PerFeatureTransformer

Bases: Module

A Transformer model processes a token per feature and sample.

This model extends the standard Transformer architecture to operate on a per-feature basis. It allows for processing each feature separately while still leveraging the power of self-attention.

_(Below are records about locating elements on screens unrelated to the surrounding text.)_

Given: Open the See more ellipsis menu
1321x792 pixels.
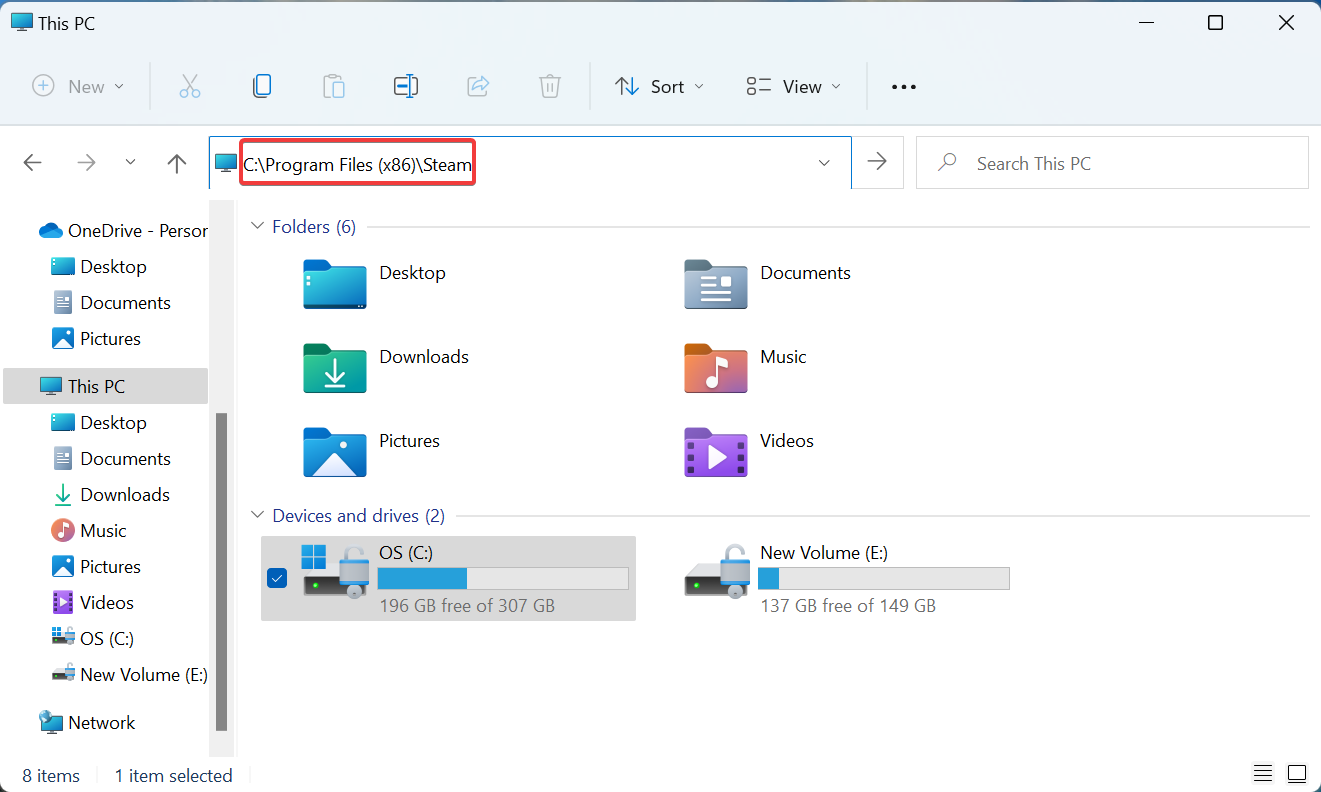Looking at the screenshot, I should (x=904, y=87).
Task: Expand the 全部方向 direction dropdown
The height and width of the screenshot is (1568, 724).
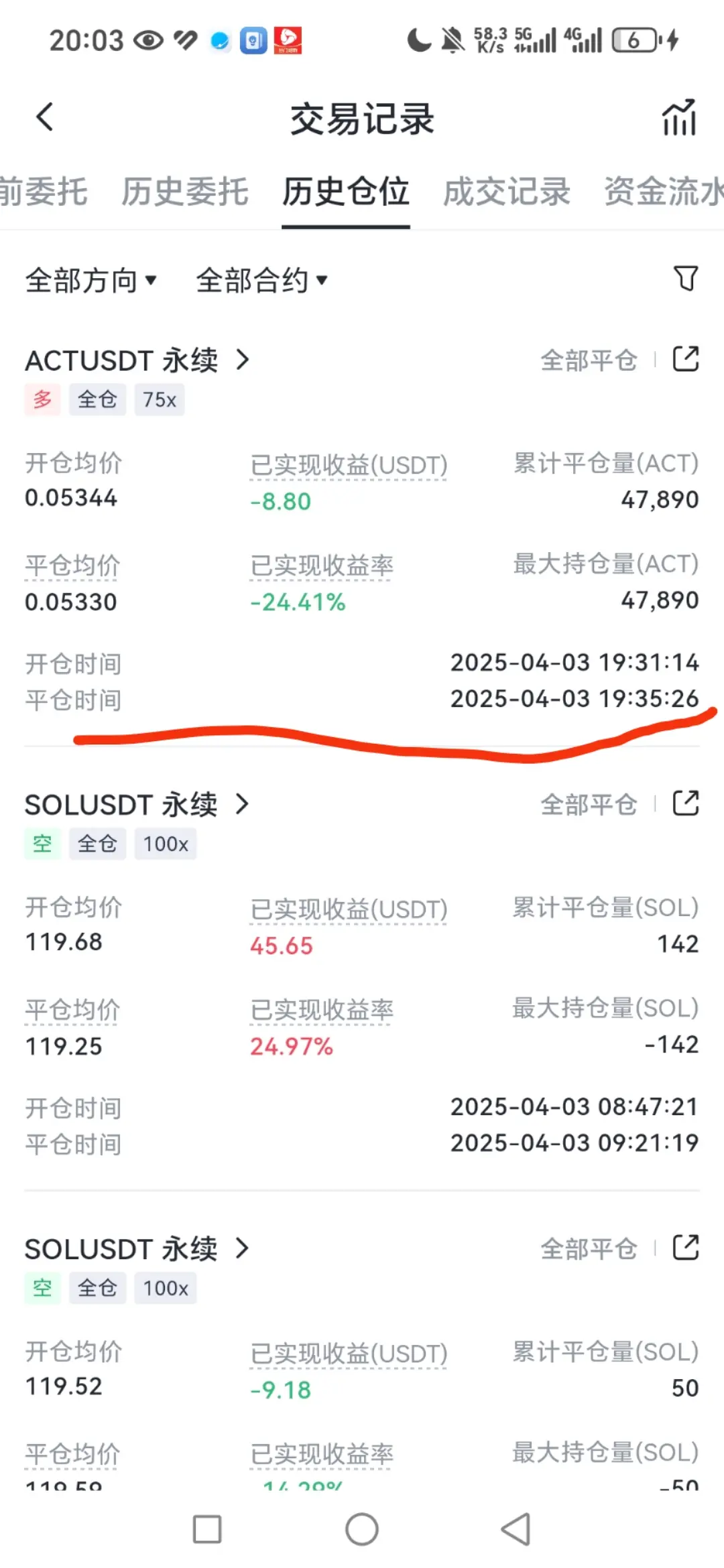Action: coord(91,280)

The model consists of an encoder, decoder, and optional components such as a feature positional embedding and a separate decoder for each feature.

__init__

__init__(
    encoder: Module = encoders.SequentialEncoder(
        encoders.LinearInputEncoderStep(
            1,
            DEFAULT_EMSIZE,
            in_keys=["main"],
            out_keys=["output"],
        )
    ),
    ninp: int = DEFAULT_EMSIZE,
    nhead: int = 4,
    nhid: int = DEFAULT_EMSIZE * 4,
    nlayers: int = 10,
    y_encoder: Module = encoders.SequentialEncoder(
        encoders.NanHandlingEncoderStep(),
        encoders.LinearInputEncoderStep(
            2,
            DEFAULT_EMSIZE,
            out_keys=["output"],
            in_keys=["main", "nan_indicators"],
        ),
    ),
    decoder_dict: Dict[
        str, Tuple[Optional[Type[Module]], int]
    ] = {"standard": (None, 1)},
    init_method: Optional[str] = None,
    activation: str = "gelu",
    recompute_layer: bool = False,
    min_num_layers_layer_dropout: Optional[int] = None,
    repeat_same_layer: bool = False,
    dag_pos_enc_dim: int = 0,
    features_per_group: int = 1,
    feature_positional_embedding: Optional[str] = None,
    zero_init: bool = True,
    use_separate_decoder: bool = False,
    nlayers_decoder: Optional[int] = None,
    use_encoder_compression_layer: bool = False,
    precomputed_kv: Optional[
        List[Union[Tensor, Tuple[Tensor, Tensor]]]
    ] = None,
    cache_trainset_representation: bool = False,
    **layer_kwargs: Any
)

Parameters:

Name Type Description Default
encoder Module

Pass a nn.Module that takes in a batch of sequences of inputs and returns something of the shape (seq_len, batch_size, ninp)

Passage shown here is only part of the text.